June 20th is American Eagle Day in the United States. This day is set aside to honor our national symbol and to raise awareness for protecting the Bald Eagle. The Bald Eagle was selected as the National Emblem of the United States on June 20, 1782 at the Second Continental Congress, and continues to serve as a symbol for freedom and courage. Prior to being the national emblem of our country, the Bald Eagle served as a character in many Native stories and was prominent in native art, including being frequently depicted on totem poles and clan houses.

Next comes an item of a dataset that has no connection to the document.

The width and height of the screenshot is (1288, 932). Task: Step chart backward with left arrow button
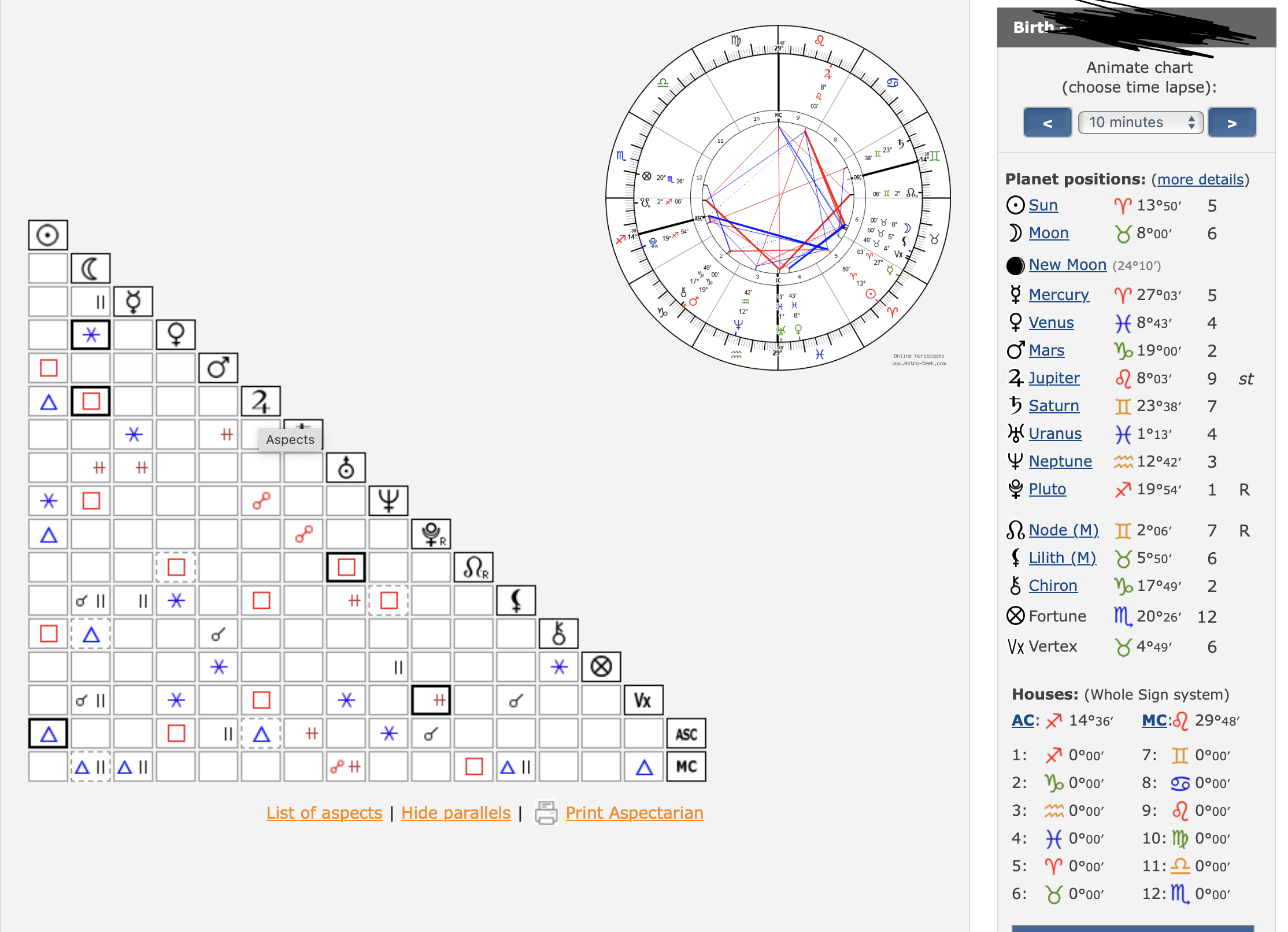1047,123
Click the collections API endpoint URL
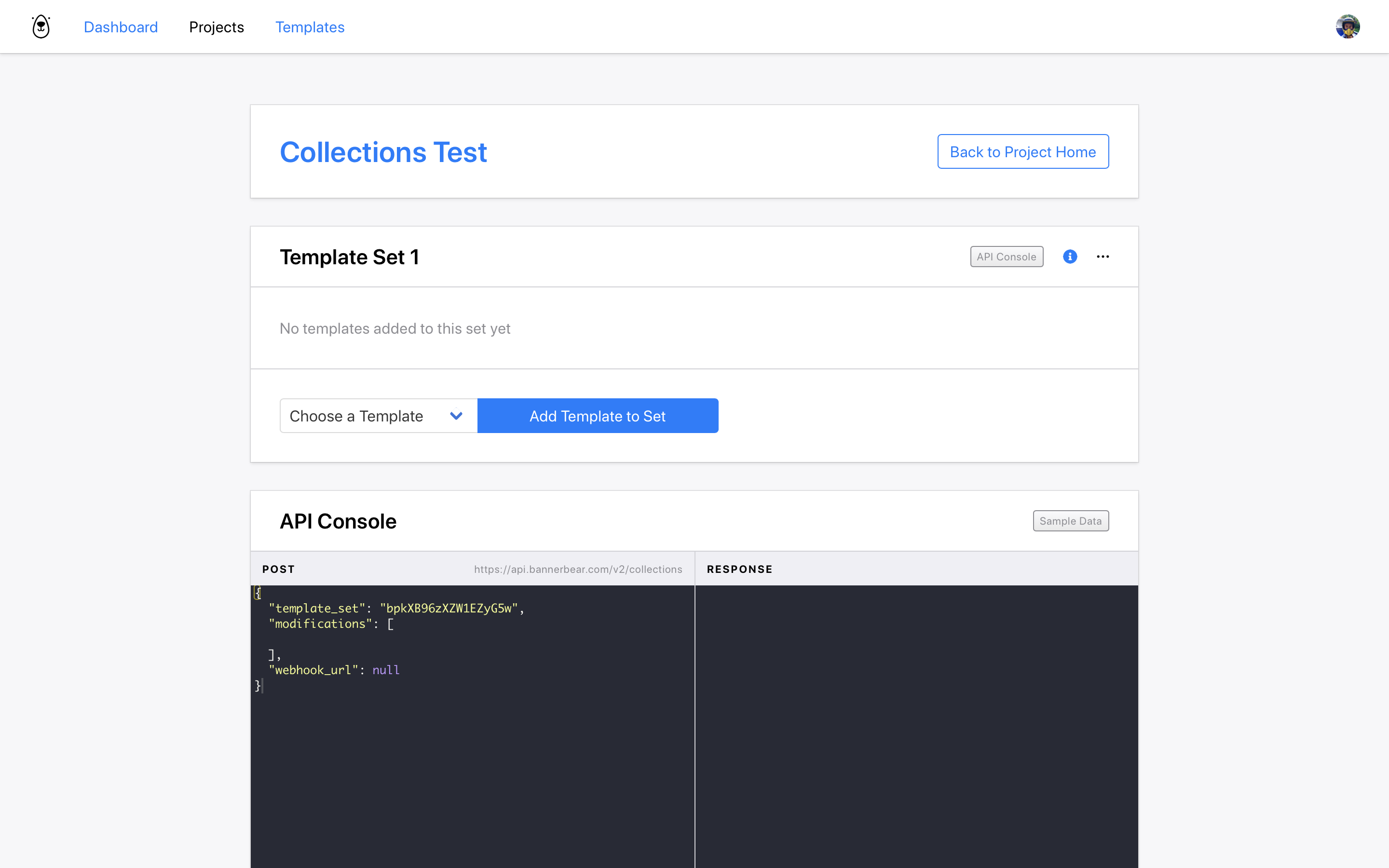The height and width of the screenshot is (868, 1389). tap(577, 569)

The Bald Eagle has faced many challenges, including loss of habitat, hunting, and the harmful effects of DDT. The species, which numbered as few as 417 nesting pairs in the 1960s in the lower 48 states, now numbers over 10,000 nesting pairs thanks to conservation efforts. The Bald Eagle, although removed from the list of Endangered Species in 2007, continues to be protected by the Bald and Golden Eagle Protection Act, which authorizes the U.S. Fish and Wildlife Service to protect eagle-nesting sites.
Alaska’s Bald Eagles have fared much better than their southern counterparts, with half of the world’s Bald Eagles, about 50,000, residing in the Last Frontier state. Alaskan bald eagles are almost always found near open water, with ocean coastlines being the most preferred habitat. Southeast Alaska has the highest density of Bald Eagles, with some areas having nests only about one mile apart. Concentrations of eagles can be found at several locations in the state at various times throughout the year, including the Copper River Delta, Berners Bay, Sitka Sound, Kenai Peninsula, the Stikine River, and the Chilkat River. The Golden Eagle, bigger and more aggressive than Bald Eagles, are more abundant in the interior of the state, with the largest nesting population residing in Denali National Park.